Patients with a single previous Caesarean section for non-recurrent cause can have a successful vaginal delivery in >75% cases.1 Elective Caesarean with no medical indication is associated with increased maternal mortality and severe morbidity.2 Uptake of vaginal birth after Caesarean (VBAC) however is dependent on many factors including, maternal perception and choice. Can the authors increase uptake of VBAC in this patient group?

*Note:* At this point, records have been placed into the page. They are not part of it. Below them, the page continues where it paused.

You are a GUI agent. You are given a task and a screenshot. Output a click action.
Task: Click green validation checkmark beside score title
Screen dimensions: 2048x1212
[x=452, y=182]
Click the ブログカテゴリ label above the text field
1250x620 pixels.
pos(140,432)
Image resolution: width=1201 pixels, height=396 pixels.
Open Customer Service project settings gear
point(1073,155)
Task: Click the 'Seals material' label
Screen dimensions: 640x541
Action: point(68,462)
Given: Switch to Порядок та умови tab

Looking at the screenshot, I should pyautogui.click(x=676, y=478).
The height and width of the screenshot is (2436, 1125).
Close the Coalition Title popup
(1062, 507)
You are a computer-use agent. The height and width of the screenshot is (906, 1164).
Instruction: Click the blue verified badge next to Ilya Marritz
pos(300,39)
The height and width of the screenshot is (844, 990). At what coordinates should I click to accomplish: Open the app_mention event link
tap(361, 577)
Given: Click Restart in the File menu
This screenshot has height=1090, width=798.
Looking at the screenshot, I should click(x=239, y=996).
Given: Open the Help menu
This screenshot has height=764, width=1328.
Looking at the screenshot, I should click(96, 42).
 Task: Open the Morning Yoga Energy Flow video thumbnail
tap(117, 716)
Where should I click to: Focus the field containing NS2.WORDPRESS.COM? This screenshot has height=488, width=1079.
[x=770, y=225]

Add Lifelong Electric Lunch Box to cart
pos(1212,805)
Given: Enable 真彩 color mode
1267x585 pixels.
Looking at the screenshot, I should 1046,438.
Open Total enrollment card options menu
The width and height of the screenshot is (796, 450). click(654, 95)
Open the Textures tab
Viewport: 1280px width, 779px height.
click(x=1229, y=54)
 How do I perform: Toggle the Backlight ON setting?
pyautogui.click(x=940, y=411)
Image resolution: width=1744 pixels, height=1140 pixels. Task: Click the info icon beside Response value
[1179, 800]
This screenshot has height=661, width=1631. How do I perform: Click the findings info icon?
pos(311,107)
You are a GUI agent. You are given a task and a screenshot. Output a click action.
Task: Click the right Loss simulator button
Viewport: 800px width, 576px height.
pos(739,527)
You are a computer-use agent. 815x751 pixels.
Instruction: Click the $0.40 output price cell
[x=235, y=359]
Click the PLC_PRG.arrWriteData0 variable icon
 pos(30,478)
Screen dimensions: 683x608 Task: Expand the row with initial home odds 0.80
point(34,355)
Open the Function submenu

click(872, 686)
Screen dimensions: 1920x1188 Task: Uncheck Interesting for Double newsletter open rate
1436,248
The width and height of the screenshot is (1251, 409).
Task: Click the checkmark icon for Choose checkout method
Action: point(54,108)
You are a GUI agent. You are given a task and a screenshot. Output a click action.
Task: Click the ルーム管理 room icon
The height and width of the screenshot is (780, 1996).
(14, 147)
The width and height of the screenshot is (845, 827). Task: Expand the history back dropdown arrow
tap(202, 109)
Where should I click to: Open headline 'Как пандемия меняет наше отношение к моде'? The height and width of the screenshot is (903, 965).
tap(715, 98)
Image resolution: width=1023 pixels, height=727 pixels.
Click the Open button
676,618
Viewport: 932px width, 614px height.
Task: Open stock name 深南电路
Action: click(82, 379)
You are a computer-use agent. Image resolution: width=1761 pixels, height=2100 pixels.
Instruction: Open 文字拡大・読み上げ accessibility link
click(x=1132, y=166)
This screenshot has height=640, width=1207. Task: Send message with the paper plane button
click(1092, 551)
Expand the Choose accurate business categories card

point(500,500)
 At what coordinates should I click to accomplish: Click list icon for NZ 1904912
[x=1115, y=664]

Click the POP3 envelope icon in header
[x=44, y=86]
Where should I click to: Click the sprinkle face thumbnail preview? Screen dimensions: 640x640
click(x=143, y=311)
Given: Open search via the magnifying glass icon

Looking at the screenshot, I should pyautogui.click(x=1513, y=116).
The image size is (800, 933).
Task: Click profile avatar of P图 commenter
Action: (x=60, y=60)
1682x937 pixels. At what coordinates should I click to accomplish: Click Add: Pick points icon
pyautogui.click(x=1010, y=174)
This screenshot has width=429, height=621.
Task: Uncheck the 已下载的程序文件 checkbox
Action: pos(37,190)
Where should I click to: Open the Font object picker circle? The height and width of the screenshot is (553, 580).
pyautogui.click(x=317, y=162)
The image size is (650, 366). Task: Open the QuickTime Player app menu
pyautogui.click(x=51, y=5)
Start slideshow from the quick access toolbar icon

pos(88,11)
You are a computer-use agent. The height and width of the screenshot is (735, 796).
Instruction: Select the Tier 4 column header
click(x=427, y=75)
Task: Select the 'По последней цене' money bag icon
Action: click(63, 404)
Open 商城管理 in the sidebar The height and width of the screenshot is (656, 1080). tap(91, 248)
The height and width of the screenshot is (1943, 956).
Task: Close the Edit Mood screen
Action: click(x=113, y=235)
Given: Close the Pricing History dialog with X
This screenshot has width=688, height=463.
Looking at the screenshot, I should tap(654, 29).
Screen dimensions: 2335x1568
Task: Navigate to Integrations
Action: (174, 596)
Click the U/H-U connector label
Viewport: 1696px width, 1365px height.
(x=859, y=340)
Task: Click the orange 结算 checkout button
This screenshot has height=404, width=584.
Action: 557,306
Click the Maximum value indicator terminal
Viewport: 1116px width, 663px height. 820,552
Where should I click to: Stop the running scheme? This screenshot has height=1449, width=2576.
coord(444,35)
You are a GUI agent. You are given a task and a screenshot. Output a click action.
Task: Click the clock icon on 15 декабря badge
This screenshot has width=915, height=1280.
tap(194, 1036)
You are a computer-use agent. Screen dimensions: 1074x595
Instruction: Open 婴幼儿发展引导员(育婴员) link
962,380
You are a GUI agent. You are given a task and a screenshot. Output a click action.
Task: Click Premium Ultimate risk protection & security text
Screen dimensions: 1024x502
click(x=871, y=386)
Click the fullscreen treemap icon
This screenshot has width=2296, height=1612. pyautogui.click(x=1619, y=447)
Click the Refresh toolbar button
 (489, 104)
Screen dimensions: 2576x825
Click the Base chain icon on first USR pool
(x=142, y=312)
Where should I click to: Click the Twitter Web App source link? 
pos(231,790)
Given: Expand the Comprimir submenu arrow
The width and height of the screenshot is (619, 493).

Method Patient suitability for VBAC determined by senior obstetrician at 20 weeks, Caesarean for non medical reason only permitted with two consultant's agreement. Those who did not labour by 41 weeks had cervical assessment – if ARM (artificial rupture of membrane) was feasible, labour was induced; if not Caesarean section performed.

Data Collection Retrospective analysis of all patients with single previous Caesarean. Delivery outcomes and maternal and fetal morbidity assessed 6 months pre- and postprotocol change.

Results 59% (94/159) had trial of labour (control 46%), of which 77% (72/159) had successful vaginal delivery (control 62%). Spontaneous labour occurred in the majority. 11% were induced with 80% of inductions achieving vaginal birth. 65/159 (41%) had elective Caesarean section (control 54%). There were no cases of uterine rupture or perinatal death. A significant difference (p<0.05%) in estimated blood loss occurred during emergency (μ=780 ml) compared to elective Caesarean (μ=497 ml) or vaginal delivery (μ=422 ml). There was no significant difference in Apgar<5 or admission to neonatal unit between groups.

Conclusion Involving senior obstetricians in discussions with women regarding mode of delivery and active discouragement of Caesarean for non-medical reason, appears to increase VBAC rates.